> WORK REQUIRED: Would you retype every line below without changing anything?

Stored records
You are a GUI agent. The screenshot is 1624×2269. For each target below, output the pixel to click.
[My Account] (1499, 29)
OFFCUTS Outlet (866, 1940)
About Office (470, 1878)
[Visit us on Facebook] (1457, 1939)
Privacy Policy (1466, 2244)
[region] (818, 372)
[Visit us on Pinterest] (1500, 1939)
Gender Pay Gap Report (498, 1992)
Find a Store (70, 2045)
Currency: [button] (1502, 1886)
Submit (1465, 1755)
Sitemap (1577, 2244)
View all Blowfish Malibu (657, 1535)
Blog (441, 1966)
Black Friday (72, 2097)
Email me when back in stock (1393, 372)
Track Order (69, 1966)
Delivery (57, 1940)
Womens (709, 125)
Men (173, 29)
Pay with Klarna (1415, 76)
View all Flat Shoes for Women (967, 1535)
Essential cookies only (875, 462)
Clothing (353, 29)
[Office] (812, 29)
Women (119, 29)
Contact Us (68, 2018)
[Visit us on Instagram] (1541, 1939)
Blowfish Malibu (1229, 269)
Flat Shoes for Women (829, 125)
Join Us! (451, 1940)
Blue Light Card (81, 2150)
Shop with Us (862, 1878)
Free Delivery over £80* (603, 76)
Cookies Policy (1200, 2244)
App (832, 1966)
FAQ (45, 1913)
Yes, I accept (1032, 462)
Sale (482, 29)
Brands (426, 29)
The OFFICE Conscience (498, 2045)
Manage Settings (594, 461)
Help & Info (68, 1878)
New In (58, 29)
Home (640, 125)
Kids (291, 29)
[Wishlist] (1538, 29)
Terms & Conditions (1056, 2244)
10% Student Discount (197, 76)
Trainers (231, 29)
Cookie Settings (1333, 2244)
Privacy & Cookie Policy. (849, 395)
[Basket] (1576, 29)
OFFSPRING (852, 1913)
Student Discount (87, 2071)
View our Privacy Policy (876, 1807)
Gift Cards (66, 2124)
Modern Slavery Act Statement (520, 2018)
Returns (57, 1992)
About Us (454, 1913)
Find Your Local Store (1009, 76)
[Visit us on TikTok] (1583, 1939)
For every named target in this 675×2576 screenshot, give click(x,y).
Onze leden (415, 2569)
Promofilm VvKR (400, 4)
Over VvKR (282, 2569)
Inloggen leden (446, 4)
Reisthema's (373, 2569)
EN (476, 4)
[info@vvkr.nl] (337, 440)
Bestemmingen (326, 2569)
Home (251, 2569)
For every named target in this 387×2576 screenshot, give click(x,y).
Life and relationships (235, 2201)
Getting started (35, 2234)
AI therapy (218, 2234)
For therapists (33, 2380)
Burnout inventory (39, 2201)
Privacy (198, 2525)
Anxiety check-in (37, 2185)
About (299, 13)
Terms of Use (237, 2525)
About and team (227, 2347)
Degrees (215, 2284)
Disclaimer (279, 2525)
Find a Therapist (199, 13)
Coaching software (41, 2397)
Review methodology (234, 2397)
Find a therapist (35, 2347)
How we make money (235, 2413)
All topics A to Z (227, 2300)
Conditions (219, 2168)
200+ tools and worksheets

> RESULT OF THIS EXERCISE:
You are a GUI agent. The screenshot is 1624×2269. For each target below, output the pixel to click.
[My Account] (1499, 29)
OFFCUTS Outlet (866, 1940)
About Office (470, 1878)
[Visit us on Facebook] (1457, 1939)
Privacy Policy (1466, 2244)
[region] (818, 372)
[Visit us on Pinterest] (1500, 1939)
Gender Pay Gap Report (498, 1992)
Find a Store (70, 2045)
Currency: [button] (1502, 1886)
Submit (1465, 1755)
Sitemap (1577, 2244)
View all Blowfish Malibu (657, 1535)
Blog (441, 1966)
Black Friday (72, 2097)
Email me when back in stock (1393, 372)
Track Order (69, 1966)
Delivery (57, 1940)
Womens (709, 125)
Men (173, 29)
Pay with Klarna (1415, 76)
View all Flat Shoes for Women (967, 1535)
Essential cookies only (875, 462)
Clothing (353, 29)
[Office] (812, 29)
Women (119, 29)
Contact Us (68, 2018)
[Visit us on Instagram] (1541, 1939)
Blowfish Malibu (1229, 269)
Flat Shoes for Women (829, 125)
Join Us! (451, 1940)
Blue Light Card (81, 2150)
Shop with Us (862, 1878)
Free Delivery over £80* (603, 76)
Cookies Policy (1200, 2244)
App (832, 1966)
FAQ (45, 1913)
Yes, I accept (1032, 462)
Sale (482, 29)
Brands (426, 29)
The OFFICE Conscience (498, 2045)
Manage Settings (594, 461)
Help & Info (68, 1878)
New In (58, 29)
Home (640, 125)
Kids (291, 29)
[Wishlist] (1538, 29)
Terms & Conditions (1056, 2244)
10% Student Discount (197, 76)
Trainers (231, 29)
Cookie Settings (1333, 2244)
Privacy & Cookie Policy. (849, 395)
[Basket] (1576, 29)
OFFSPRING (852, 1913)
Student Discount (87, 2071)
View our Privacy Policy (876, 1807)
Gift Cards (66, 2124)
Modern Slavery Act Statement (520, 2018)
Returns (57, 1992)
About Us (454, 1913)
Find Your Local Store (1009, 76)
[Visit us on TikTok] (1583, 1939)
For every named target in this 675×2576 screenshot, give click(x,y).
Onze leden (415, 2569)
Promofilm VvKR (400, 4)
Over VvKR (282, 2569)
Inloggen leden (446, 4)
Reisthema's (373, 2569)
EN (476, 4)
[info@vvkr.nl] (337, 440)
Bestemmingen (326, 2569)
Home (251, 2569)
For every named target in this 387×2576 screenshot, give click(x,y).
Life and relationships (235, 2201)
Getting started (35, 2234)
AI therapy (218, 2234)
For therapists (33, 2380)
Burnout inventory (39, 2201)
Privacy (198, 2525)
Anxiety check-in (37, 2185)
About (299, 13)
Terms of Use (237, 2525)
About and team (227, 2347)
Degrees (215, 2284)
Disclaimer (279, 2525)
Find a Therapist (199, 13)
Coaching software (41, 2397)
Review methodology (234, 2397)
Find a therapist (35, 2347)
How we make money (235, 2413)
All topics A to Z (227, 2300)
Conditions (219, 2168)
200+ tools and worksheets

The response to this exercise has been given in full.